DESCRIPTION OF THE TASK | Once you have read the records below, write them all out exactly as given.

Collected data |
---+---
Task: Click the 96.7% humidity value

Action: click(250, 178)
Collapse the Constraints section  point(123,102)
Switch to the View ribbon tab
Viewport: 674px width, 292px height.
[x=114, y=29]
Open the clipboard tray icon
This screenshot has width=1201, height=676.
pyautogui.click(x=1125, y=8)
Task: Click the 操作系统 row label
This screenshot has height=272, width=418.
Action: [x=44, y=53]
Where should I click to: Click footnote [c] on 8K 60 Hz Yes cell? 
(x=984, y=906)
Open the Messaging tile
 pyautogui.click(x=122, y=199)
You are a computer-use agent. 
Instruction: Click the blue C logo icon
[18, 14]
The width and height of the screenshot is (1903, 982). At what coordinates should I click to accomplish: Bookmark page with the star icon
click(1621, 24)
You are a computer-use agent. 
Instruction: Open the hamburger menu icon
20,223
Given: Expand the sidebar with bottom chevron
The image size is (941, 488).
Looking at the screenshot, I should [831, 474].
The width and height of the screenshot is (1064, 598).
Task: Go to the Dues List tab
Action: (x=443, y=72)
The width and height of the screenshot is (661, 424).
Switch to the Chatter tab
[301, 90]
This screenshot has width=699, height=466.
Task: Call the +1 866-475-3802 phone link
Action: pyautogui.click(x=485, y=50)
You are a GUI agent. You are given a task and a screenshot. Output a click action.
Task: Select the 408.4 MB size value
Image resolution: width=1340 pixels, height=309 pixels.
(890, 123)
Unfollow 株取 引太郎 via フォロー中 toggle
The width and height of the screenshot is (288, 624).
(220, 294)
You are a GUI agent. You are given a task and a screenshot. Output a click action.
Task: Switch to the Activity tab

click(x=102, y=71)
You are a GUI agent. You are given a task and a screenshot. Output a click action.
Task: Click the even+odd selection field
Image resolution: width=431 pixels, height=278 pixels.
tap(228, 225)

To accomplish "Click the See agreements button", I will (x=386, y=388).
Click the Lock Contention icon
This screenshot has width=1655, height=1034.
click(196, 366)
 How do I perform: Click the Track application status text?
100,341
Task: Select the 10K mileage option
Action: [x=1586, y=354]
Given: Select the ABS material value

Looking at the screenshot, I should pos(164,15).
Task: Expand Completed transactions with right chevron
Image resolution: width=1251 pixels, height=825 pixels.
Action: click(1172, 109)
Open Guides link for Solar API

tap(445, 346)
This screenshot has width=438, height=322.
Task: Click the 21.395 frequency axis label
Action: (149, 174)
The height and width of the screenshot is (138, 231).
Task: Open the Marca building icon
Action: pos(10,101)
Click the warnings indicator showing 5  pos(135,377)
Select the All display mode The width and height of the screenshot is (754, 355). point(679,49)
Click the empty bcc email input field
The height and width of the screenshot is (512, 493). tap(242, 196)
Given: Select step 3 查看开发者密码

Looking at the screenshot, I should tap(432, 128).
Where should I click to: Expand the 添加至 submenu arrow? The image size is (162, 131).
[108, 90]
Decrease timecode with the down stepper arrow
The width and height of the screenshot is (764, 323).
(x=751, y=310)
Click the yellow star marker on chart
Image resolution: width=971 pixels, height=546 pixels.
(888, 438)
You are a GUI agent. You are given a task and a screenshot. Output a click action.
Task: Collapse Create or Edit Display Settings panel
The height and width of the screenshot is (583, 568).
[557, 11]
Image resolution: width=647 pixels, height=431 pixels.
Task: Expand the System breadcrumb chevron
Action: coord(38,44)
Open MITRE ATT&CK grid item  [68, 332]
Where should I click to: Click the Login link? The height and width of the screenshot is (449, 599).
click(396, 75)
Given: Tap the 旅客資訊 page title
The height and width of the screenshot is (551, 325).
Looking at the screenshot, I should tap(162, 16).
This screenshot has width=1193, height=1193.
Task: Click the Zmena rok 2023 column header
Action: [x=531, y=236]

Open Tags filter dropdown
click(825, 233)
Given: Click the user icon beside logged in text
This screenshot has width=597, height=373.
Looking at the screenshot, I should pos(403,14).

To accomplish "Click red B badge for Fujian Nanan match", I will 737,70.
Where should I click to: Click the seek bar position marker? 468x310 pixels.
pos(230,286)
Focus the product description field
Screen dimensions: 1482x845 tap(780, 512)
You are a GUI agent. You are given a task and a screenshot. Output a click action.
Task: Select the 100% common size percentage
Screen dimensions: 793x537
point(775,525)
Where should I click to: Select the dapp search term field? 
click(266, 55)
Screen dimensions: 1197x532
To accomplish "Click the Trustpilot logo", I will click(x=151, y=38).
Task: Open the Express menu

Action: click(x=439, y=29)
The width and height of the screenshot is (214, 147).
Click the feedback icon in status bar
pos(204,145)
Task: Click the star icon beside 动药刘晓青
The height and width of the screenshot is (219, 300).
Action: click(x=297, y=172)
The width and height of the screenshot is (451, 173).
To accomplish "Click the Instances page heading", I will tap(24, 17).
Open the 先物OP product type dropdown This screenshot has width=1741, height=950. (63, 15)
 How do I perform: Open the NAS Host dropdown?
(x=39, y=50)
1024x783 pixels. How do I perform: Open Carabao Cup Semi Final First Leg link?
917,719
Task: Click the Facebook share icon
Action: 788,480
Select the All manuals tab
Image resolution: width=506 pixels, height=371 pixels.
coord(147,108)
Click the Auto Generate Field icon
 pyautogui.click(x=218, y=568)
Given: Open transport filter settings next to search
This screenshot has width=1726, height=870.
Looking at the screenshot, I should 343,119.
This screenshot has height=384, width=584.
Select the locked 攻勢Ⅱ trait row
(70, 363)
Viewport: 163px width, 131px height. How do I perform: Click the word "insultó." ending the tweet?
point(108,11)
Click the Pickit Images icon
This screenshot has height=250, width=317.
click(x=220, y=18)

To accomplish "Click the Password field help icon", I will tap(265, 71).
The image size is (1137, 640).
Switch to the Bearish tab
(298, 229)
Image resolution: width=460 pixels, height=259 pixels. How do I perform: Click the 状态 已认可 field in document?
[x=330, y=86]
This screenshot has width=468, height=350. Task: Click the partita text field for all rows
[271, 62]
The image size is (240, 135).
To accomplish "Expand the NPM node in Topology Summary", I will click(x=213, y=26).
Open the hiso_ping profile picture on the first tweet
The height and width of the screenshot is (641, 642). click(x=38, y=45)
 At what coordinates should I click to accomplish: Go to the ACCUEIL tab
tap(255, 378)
---+---
TASK SOLUTION |
Task: Click the 96.7% humidity value

Action: click(250, 178)
Collapse the Constraints section  point(123,102)
Switch to the View ribbon tab
Viewport: 674px width, 292px height.
[x=114, y=29]
Open the clipboard tray icon
This screenshot has width=1201, height=676.
pyautogui.click(x=1125, y=8)
Task: Click the 操作系统 row label
This screenshot has height=272, width=418.
Action: [x=44, y=53]
Where should I click to: Click footnote [c] on 8K 60 Hz Yes cell? 
(x=984, y=906)
Open the Messaging tile
 pyautogui.click(x=122, y=199)
You are a computer-use agent. 
Instruction: Click the blue C logo icon
[18, 14]
The width and height of the screenshot is (1903, 982). At what coordinates should I click to accomplish: Bookmark page with the star icon
click(1621, 24)
You are a computer-use agent. 
Instruction: Open the hamburger menu icon
20,223
Given: Expand the sidebar with bottom chevron
The image size is (941, 488).
Looking at the screenshot, I should [831, 474].
The width and height of the screenshot is (1064, 598).
Task: Go to the Dues List tab
Action: (x=443, y=72)
The width and height of the screenshot is (661, 424).
Switch to the Chatter tab
[301, 90]
This screenshot has width=699, height=466.
Task: Call the +1 866-475-3802 phone link
Action: pyautogui.click(x=485, y=50)
You are a GUI agent. You are given a task and a screenshot. Output a click action.
Task: Select the 408.4 MB size value
Image resolution: width=1340 pixels, height=309 pixels.
(890, 123)
Unfollow 株取 引太郎 via フォロー中 toggle
The width and height of the screenshot is (288, 624).
(220, 294)
You are a GUI agent. You are given a task and a screenshot. Output a click action.
Task: Switch to the Activity tab

click(x=102, y=71)
You are a GUI agent. You are given a task and a screenshot. Output a click action.
Task: Click the even+odd selection field
Image resolution: width=431 pixels, height=278 pixels.
tap(228, 225)

To accomplish "Click the See agreements button", I will (x=386, y=388).
Click the Lock Contention icon
This screenshot has width=1655, height=1034.
click(196, 366)
 How do I perform: Click the Track application status text?
100,341
Task: Select the 10K mileage option
Action: [x=1586, y=354]
Given: Select the ABS material value

Looking at the screenshot, I should pos(164,15).
Task: Expand Completed transactions with right chevron
Image resolution: width=1251 pixels, height=825 pixels.
Action: click(1172, 109)
Open Guides link for Solar API

tap(445, 346)
This screenshot has width=438, height=322.
Task: Click the 21.395 frequency axis label
Action: (149, 174)
The height and width of the screenshot is (138, 231).
Task: Open the Marca building icon
Action: pos(10,101)
Click the warnings indicator showing 5  pos(135,377)
Select the All display mode The width and height of the screenshot is (754, 355). point(679,49)
Click the empty bcc email input field
The height and width of the screenshot is (512, 493). tap(242, 196)
Given: Select step 3 查看开发者密码

Looking at the screenshot, I should tap(432, 128).
Where should I click to: Expand the 添加至 submenu arrow? The image size is (162, 131).
[108, 90]
Decrease timecode with the down stepper arrow
The width and height of the screenshot is (764, 323).
(x=751, y=310)
Click the yellow star marker on chart
Image resolution: width=971 pixels, height=546 pixels.
(888, 438)
You are a GUI agent. You are given a task and a screenshot. Output a click action.
Task: Collapse Create or Edit Display Settings panel
The height and width of the screenshot is (583, 568).
[557, 11]
Image resolution: width=647 pixels, height=431 pixels.
Task: Expand the System breadcrumb chevron
Action: coord(38,44)
Open MITRE ATT&CK grid item  [68, 332]
Where should I click to: Click the Login link? The height and width of the screenshot is (449, 599).
click(396, 75)
Given: Tap the 旅客資訊 page title
The height and width of the screenshot is (551, 325).
Looking at the screenshot, I should tap(162, 16).
This screenshot has width=1193, height=1193.
Task: Click the Zmena rok 2023 column header
Action: [x=531, y=236]

Open Tags filter dropdown
click(825, 233)
Given: Click the user icon beside logged in text
This screenshot has width=597, height=373.
Looking at the screenshot, I should pos(403,14).

To accomplish "Click red B badge for Fujian Nanan match", I will 737,70.
Where should I click to: Click the seek bar position marker? 468x310 pixels.
pos(230,286)
Focus the product description field
Screen dimensions: 1482x845 tap(780, 512)
You are a GUI agent. You are given a task and a screenshot. Output a click action.
Task: Select the 100% common size percentage
Screen dimensions: 793x537
point(775,525)
Where should I click to: Select the dapp search term field? 
click(266, 55)
Screen dimensions: 1197x532
To accomplish "Click the Trustpilot logo", I will click(x=151, y=38).
Task: Open the Express menu

Action: click(x=439, y=29)
The width and height of the screenshot is (214, 147).
Click the feedback icon in status bar
pos(204,145)
Task: Click the star icon beside 动药刘晓青
The height and width of the screenshot is (219, 300).
Action: click(x=297, y=172)
The width and height of the screenshot is (451, 173).
To accomplish "Click the Instances page heading", I will tap(24, 17).
Open the 先物OP product type dropdown This screenshot has width=1741, height=950. (63, 15)
 How do I perform: Open the NAS Host dropdown?
(x=39, y=50)
1024x783 pixels. How do I perform: Open Carabao Cup Semi Final First Leg link?
917,719
Task: Click the Facebook share icon
Action: 788,480
Select the All manuals tab
Image resolution: width=506 pixels, height=371 pixels.
coord(147,108)
Click the Auto Generate Field icon
 pyautogui.click(x=218, y=568)
Given: Open transport filter settings next to search
This screenshot has width=1726, height=870.
Looking at the screenshot, I should 343,119.
This screenshot has height=384, width=584.
Select the locked 攻勢Ⅱ trait row
(70, 363)
Viewport: 163px width, 131px height. How do I perform: Click the word "insultó." ending the tweet?
point(108,11)
Click the Pickit Images icon
This screenshot has height=250, width=317.
click(x=220, y=18)

To accomplish "Click the Password field help icon", I will tap(265, 71).
The image size is (1137, 640).
Switch to the Bearish tab
(298, 229)
Image resolution: width=460 pixels, height=259 pixels. How do I perform: Click the 状态 已认可 field in document?
[x=330, y=86]
This screenshot has width=468, height=350. Task: Click the partita text field for all rows
[271, 62]
The image size is (240, 135).
To accomplish "Expand the NPM node in Topology Summary", I will click(x=213, y=26).
Open the hiso_ping profile picture on the first tweet
The height and width of the screenshot is (641, 642). click(x=38, y=45)
 At what coordinates should I click to accomplish: Go to the ACCUEIL tab
tap(255, 378)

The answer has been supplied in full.